We now confirm that the data is actually sitting there, using the familliar ls command:

$ bin/hadoop fs -ls /user/hadoop/demo

HDFS should respond, showing peoeple.csv. in place

Found 1 items
-rw-r--r--   1 root supergroup         80 2015-11-10 06:27 /user/hadoop/demo/people.csv

Running your queries

Now that our source data has been deployed to HDFS and is available to us, we can fire up Pig. There are two modes that you can run Pig in:

  • Local which will operate on local data and not submit map reduce jobs to complete its process
  • MapReduce which will use the cluster to perform its work

The local mode is quite handy in testing scenarios where your source data set is small and you’re just looking to test something out quickly. The mapreduce mode is where your information needs to scale to the size of your cluster.

# startup Pig so that it's in mapreduce mode
$ pig -x mapreduce

Now that you’ve got Pig started, you’ll be presented with the grunt> prompt. It’s at this prompt that we can enter in our queries for processing. The following query will load our data set, extract the first (id) column and pump it into an output set.
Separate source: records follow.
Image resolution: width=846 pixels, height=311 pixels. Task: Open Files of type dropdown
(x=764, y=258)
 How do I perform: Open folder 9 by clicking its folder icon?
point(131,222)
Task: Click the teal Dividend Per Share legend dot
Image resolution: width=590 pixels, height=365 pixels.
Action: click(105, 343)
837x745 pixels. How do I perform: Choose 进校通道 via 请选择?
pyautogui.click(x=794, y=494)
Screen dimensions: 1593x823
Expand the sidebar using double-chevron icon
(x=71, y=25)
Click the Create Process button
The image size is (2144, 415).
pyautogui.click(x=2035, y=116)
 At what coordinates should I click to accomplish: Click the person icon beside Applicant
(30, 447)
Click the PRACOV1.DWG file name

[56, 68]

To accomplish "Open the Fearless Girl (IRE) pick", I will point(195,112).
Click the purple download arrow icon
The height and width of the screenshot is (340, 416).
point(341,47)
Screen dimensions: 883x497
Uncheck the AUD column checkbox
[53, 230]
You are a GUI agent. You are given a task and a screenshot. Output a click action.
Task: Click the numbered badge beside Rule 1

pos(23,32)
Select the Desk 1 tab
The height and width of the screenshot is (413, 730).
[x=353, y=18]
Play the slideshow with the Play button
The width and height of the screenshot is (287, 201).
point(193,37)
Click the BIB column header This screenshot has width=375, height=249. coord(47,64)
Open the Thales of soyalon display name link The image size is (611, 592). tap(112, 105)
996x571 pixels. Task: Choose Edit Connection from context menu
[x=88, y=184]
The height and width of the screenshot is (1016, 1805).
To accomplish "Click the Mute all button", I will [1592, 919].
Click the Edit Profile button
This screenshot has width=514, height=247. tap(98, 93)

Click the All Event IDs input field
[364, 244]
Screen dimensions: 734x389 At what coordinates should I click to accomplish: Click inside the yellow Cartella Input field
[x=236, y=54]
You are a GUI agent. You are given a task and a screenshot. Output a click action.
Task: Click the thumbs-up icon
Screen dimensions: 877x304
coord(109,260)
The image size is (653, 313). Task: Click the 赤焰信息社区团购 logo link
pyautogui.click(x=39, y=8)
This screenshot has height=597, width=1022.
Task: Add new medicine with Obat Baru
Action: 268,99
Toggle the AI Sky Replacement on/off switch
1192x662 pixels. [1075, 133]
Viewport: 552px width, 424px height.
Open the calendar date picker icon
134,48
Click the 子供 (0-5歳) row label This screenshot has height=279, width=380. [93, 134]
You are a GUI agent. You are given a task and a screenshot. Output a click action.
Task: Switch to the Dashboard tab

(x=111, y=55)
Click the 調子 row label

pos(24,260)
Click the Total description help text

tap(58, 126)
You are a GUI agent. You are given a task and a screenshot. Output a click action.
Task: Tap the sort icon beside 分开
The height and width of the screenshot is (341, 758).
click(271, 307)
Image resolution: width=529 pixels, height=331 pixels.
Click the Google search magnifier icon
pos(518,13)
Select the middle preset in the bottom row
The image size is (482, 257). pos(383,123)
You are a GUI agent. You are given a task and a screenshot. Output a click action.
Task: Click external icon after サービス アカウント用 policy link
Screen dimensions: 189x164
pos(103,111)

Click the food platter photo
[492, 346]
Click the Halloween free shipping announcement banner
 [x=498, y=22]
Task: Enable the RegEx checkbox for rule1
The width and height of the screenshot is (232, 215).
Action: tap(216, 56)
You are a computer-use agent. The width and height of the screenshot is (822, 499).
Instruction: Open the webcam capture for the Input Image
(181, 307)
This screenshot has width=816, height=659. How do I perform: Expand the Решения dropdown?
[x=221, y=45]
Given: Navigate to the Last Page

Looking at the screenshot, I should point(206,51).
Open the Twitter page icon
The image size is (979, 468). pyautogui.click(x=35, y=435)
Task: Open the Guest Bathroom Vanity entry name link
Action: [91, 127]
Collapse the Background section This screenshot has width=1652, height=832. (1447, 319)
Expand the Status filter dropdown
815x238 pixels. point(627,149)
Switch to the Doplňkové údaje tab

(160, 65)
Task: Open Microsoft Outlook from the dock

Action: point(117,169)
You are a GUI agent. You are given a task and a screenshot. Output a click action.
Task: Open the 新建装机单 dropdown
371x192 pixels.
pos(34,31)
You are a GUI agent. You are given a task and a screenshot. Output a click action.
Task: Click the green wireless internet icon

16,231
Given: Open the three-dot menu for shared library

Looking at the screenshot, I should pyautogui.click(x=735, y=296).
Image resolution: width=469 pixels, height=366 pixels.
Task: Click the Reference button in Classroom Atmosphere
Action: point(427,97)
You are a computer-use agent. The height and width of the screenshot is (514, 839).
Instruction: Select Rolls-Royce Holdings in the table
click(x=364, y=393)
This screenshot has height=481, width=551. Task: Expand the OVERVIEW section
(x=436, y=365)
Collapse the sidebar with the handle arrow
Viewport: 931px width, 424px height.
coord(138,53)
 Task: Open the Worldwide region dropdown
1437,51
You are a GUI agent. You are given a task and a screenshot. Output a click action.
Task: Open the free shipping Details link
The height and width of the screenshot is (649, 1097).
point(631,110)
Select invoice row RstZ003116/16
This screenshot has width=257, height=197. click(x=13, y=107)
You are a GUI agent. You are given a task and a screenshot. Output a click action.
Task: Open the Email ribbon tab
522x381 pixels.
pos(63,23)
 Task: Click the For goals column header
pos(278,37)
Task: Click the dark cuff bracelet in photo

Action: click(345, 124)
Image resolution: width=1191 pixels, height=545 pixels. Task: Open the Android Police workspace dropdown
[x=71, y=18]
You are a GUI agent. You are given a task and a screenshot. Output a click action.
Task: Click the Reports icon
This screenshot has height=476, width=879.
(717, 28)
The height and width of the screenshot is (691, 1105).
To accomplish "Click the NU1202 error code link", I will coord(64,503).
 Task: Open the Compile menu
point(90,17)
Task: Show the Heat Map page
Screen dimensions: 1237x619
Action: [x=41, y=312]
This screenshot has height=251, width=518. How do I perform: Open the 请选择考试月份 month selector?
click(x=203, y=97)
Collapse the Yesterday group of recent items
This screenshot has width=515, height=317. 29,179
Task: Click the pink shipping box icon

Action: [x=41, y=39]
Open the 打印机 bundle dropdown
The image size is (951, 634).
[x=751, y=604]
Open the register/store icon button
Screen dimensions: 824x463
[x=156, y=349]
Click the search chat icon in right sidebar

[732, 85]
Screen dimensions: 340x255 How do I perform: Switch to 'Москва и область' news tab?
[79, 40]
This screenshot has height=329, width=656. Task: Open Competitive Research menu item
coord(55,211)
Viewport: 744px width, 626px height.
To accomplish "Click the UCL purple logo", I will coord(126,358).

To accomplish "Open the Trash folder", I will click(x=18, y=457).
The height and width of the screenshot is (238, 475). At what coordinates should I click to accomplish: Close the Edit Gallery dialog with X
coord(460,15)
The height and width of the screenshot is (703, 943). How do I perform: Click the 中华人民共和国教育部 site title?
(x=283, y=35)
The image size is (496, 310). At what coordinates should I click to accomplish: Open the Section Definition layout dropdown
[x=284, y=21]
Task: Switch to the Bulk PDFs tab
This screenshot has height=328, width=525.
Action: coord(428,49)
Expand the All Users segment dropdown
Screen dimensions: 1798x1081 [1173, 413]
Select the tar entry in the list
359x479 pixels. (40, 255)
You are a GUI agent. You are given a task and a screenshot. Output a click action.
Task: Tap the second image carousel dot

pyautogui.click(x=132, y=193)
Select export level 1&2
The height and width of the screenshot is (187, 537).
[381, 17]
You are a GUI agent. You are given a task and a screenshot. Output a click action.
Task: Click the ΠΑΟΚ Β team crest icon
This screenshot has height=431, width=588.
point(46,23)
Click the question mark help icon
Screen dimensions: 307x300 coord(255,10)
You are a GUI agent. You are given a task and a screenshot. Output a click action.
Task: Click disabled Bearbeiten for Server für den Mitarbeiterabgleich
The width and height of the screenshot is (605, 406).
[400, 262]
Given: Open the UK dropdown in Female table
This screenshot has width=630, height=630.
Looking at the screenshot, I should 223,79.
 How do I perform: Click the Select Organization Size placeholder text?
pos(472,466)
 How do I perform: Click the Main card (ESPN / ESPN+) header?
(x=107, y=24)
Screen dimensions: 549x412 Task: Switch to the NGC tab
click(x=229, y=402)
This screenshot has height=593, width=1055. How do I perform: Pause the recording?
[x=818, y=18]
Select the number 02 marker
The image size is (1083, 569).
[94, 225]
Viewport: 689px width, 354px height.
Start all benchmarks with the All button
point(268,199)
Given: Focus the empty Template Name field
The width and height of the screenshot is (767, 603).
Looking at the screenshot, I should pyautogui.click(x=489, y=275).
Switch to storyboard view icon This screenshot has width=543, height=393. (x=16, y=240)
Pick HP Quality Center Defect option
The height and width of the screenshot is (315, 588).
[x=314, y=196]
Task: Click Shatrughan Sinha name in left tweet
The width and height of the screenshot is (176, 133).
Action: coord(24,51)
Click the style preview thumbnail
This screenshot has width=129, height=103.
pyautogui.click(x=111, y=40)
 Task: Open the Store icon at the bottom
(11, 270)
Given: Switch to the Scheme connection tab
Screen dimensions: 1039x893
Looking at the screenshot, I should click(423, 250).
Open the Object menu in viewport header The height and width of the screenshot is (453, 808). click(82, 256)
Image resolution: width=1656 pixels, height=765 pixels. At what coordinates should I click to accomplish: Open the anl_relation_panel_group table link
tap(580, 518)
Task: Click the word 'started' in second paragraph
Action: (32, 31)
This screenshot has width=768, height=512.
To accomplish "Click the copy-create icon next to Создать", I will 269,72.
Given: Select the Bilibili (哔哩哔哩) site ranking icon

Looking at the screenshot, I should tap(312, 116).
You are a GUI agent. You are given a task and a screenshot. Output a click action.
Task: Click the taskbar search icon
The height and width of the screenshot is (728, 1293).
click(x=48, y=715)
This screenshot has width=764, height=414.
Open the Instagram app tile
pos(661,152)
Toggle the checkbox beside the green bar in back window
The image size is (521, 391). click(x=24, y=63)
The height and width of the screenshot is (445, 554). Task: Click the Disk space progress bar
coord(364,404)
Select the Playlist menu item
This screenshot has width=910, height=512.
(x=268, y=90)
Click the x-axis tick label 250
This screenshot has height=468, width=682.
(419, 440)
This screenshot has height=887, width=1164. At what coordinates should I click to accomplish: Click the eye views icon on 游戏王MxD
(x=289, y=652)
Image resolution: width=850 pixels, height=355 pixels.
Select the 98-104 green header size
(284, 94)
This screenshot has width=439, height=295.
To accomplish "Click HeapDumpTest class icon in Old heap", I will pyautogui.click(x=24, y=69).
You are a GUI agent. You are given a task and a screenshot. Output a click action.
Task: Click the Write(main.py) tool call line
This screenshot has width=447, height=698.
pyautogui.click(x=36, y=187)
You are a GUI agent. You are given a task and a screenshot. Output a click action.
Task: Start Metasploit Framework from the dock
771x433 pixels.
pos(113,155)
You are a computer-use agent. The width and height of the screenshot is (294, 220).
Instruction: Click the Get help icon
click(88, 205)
grunt> A = load '/user/hadoop/demo/people.csv' using PigStorage(',');
grunt> B = foreach A generate $0 as id;
grunt> store B into 'id.out';

The source data set is loaded into A. B then takes all of the values in the first column and writes these to id.out.

Pig will now send your question (or query) off into the compute cluster in the form of a map reduce job. You’ll see the usual fanfare scrolling up the screen from the output of this job submission, and you should be able to follow along on the job control web application for your cluster.

Viewing the result

Once the query has finished its process, you’ll be able to take a look at the result. As this has invoked a map reduce job, you’ll be offered the familiar _SUCCESS file in your output folder to illustrate that your query has run successfully.

$ bin/hadoop fs -ls id.out

You’ll also be given the result in the file part-m-00000.

Found 2 items
-rw-r--r--   1 root supergroup          0 2015-11-10 06:54 id.out/_SUCCESS
-rw-r--r--   1 root supergroup         31 2015-11-10 06:54 id.out/part-m-00000

We can take a look at these results now:

$ bin/hadoop fs -cat id.out/part-m-00000

This is a very simple example of how to run a Pig query on your Hadoop cluster. You can see how these ideas will scale with you as your dataset grows. The example query itself isn’t very complex by any stretch, so now that you know how to execute queries you can read up on Pig latin to tune your query writing craft.